Requirements —
**1)** Reproduce the stretch of the CCS save/restore thread from "The SAS sharing" through "kunit is passing.".
**2)** List every instruction that the CCS save/restore thread names.
**3)** Continue the CCS save/restore thread from the point where it stops.

— Begin Page —

The SAS sharing doesn't help. Please ensure that this flow is documented
in the patch itself with some comments. I didn't see this in the last
version. Also ensure kunit is passing.

Thanks,
Rodrigo.


> 
> -Satya.
> > > 
> > > > > 
> > > > > If the entire XY_CTRL_SURF_COPY_BLT is stored via an AVX instruction,
> > > > > then either the GPU entire instruction is written or none of it is. I
> > > > > believe vCPU halting guarantees that a CPU instruction is either fully
> > > > > executed or not at all—regardless of how many micro-operations (uOPs) it
> > > > > decodes into. If this guarantee does not hold, then the entire
> > > > > architecture of CCS save/restore on PTL is fundamentally broken which is
> > > > > always possible.
> > > > 
> > > > Okay, this is guaranteed. I mean, the vCPU won't get halted in the middle
> > > > of the vmovdqu nor vmovups. only before, between, or after them.
> > > > 
> > > > But is this uncached and/or coherent? isn't there really any possibility that
> > > > the command finished, but GuC mid-flight executing things aren't still
> > > > seeing different cachelines?
> > > > 
> > > 
> > > The GuC won't start executing until vCPU unpause on the save flow.

— End Page —
— Begin Dataset section —

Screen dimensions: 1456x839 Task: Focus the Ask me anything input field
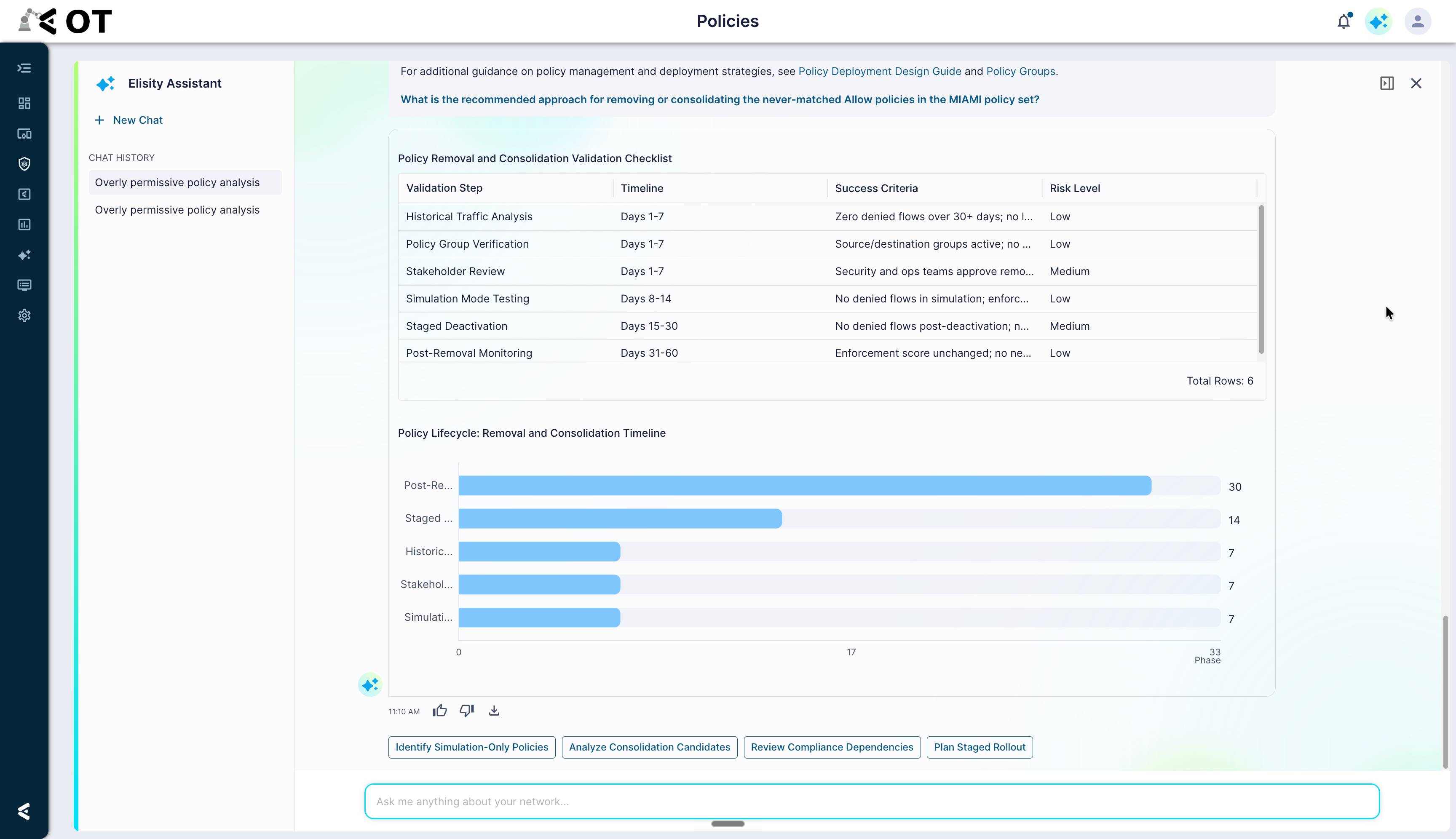point(872,801)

— End Dataset section —

Outputs by task —
**1)**
The SAS sharing doesn't help. Please ensure that this flow is documented
in the patch itself with some comments. I didn't see this in the last
version. Also ensure kunit is passing.

**2)** XY_CTRL_SURF_COPY_BLT, vmovdqu, vmovups

**3)**
> > > Restore flow is bit more tricky as vCPU are live when this happens but
> > > we can W/A that race in software I think. That part is not in this
> > > series.
> > > 
> > > > > 
> > > > > > 
> > > > > > So, imho this patch is introducing a unmaintainable, complex, and fragile code
> > > > > > that is not even doing what it is claiming to do. But I will be glad if someone
> > > > > > can challenge this and prove me wrong.
> > > > > > 
> > > > > 
> > > > > Let me know if the above makes any sense.
> > > > 
> > > > Okay. But how to handle cases where AVX might not be available? really not needed?
> > > > 
> > > 
> > > This iGPU feature for PTL so shouldn't be an issue as PTL has AVX
> > > instructions.
> > > 
> > > Matt
> > > 
> > > > > 
> > > > > Matt
> > > > > 
> > > > > > Thanks,
> > > > > > Rodrigo.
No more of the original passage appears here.